Aquella cosa se elevaba como una nube del cuerpo ya inmóvil de la señora Potter; luego se inclinó hacia la chimenea, y se escurrió por allí como un vapor!
-¡La chimenea! -gritó el profesor Keane, y cayó al suelo.
En la noche apacible, saliendo de la chimenea, comenzaba a desparramarse una negrura, como un humo, que no tardó en concentrarse nuevamente. Y de pronto, la inmensa sombra negra salió disparada hacia arriba, hacia las estrellas, en dirección a las Hyadas, de donde el viejo Hechicero Potter la había llamado para que habitara en él. Así abandonó el lugar en donde aguardara la llegada de los otros Potter, para proporcionarse un nuevo cuerpo en que alojarse sobre la faz de la tierra.
Nos las arreglamos para sacar a la señora Potter fuera de la casa. Se encontraba muy débil, pero viva.
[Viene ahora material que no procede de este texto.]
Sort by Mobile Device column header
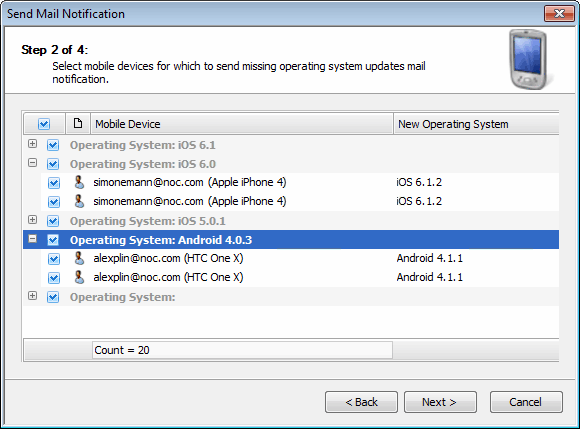Viewport: 580px width, 429px height. (242, 124)
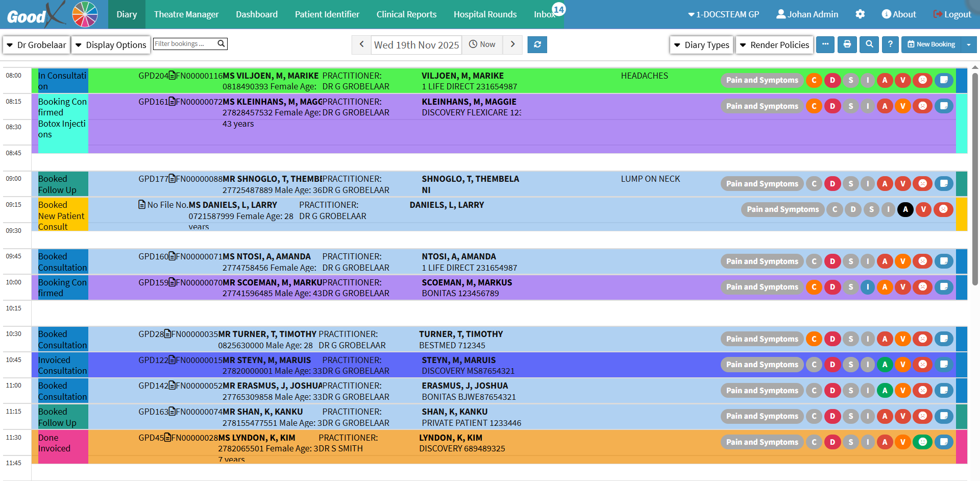Click the three-dots more options button
Viewport: 980px width, 481px height.
825,44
No hace falta detallar el resto de los acontecimientos de esa noche. Baste saber que el profesor esperó a que el fuego hubiera consumido la casa, y recogió luego su colección de piedras estrelladas. La familia Potter, una vez liberada de aquella maldición de la Hoya de las Brujas, decidió partir y no volver jamás por aquel valle espectral. En cuanto a Andrew, antes de despertar, habló en sueños de «los grandes vientos que azotan y despedazan» y de «un lugar junto al Lago de Hali, donde viven venturosos para siempre».
Nunca he tenido valor para preguntarme qué era lo que el viejo Hechicero Potter había llamado de las estrellas, pero sé que implica unos secretos que es preferible no desentrañar y de cuya existencia jamás me habría enterado, de no haberme tocado el Distrito Escolar Número Siete y de no haber tenido entre mis alumnos al extraño muchacho que era Andrew Potter.